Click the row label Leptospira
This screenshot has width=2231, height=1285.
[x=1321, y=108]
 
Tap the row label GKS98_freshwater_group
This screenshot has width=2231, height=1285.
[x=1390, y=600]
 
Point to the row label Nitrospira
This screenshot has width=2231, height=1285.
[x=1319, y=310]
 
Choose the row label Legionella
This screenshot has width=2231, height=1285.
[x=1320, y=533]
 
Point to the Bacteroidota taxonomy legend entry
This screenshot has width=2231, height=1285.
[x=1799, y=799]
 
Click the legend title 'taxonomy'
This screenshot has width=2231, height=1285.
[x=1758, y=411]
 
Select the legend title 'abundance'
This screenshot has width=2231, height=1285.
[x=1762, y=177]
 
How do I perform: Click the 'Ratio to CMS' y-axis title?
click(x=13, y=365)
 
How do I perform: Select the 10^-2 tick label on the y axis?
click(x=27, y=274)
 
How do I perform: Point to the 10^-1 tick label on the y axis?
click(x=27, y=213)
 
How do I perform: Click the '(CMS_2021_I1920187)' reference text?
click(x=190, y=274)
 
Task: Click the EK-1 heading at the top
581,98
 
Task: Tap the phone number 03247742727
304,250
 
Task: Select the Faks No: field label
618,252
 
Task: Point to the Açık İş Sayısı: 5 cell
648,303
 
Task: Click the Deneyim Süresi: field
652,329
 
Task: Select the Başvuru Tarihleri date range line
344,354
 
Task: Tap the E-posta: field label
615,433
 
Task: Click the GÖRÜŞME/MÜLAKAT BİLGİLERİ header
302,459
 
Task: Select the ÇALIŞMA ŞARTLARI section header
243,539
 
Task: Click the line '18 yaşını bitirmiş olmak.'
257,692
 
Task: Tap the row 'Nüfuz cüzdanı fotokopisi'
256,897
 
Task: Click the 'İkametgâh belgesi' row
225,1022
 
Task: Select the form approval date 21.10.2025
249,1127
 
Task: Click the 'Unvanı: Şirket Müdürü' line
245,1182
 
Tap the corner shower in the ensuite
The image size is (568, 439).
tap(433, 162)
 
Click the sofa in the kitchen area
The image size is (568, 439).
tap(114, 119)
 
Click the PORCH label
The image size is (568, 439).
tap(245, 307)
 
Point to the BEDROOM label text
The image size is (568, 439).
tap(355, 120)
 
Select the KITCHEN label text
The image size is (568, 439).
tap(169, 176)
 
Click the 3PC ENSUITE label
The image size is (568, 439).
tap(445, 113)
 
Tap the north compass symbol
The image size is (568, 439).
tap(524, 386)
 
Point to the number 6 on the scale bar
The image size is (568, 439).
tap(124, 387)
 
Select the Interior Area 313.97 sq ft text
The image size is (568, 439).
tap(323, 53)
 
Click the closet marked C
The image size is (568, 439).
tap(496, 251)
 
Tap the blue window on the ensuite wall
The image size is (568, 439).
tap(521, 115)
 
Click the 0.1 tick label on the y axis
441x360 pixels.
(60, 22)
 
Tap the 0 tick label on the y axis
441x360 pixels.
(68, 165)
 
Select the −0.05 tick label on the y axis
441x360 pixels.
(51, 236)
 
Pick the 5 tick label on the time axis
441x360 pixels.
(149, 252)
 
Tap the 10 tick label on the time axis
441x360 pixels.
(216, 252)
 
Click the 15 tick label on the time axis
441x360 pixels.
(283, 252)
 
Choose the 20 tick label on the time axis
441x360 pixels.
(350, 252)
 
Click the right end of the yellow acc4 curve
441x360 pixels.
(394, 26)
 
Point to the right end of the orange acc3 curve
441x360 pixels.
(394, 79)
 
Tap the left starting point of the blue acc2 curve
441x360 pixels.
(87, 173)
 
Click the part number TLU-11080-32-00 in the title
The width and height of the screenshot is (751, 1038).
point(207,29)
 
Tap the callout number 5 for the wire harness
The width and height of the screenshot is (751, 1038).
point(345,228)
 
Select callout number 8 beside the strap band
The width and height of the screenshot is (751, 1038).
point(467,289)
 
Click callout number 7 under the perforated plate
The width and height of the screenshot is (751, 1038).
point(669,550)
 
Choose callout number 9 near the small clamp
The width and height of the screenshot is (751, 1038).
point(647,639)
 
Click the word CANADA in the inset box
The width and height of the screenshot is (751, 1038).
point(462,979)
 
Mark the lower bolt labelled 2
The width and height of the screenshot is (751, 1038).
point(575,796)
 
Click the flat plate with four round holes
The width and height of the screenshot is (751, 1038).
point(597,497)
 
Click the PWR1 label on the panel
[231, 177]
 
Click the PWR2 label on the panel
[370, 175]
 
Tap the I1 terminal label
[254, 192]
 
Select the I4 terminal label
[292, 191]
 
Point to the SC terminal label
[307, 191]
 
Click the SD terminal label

○ ○ ○ ○ ○ ○ ○

Actualiza el tramo del listado que va desde la línea con "Task: Click the GÖRÜŞME/MÜLAKAT" hasta la línea con "tap(445, 113)", ambas incluidas, cambiando "sofa" por "couch" sin tocar nada más. Entrega únicamente esas líneas.

> [Respuesta]:
Task: Click the GÖRÜŞME/MÜLAKAT BİLGİLERİ header
302,459
 
Task: Select the ÇALIŞMA ŞARTLARI section header
243,539
 
Task: Click the line '18 yaşını bitirmiş olmak.'
257,692
 
Task: Tap the row 'Nüfuz cüzdanı fotokopisi'
256,897
 
Task: Click the 'İkametgâh belgesi' row
225,1022
 
Task: Select the form approval date 21.10.2025
249,1127
 
Task: Click the 'Unvanı: Şirket Müdürü' line
245,1182
 
Tap the corner shower in the ensuite
The image size is (568, 439).
tap(433, 162)
 
Click the couch in the kitchen area
The image size is (568, 439).
tap(114, 119)
 
Click the PORCH label
The image size is (568, 439).
tap(245, 307)
 
Point to the BEDROOM label text
The image size is (568, 439).
tap(355, 120)
 
Select the KITCHEN label text
The image size is (568, 439).
tap(169, 176)
 
Click the 3PC ENSUITE label
The image size is (568, 439).
tap(445, 113)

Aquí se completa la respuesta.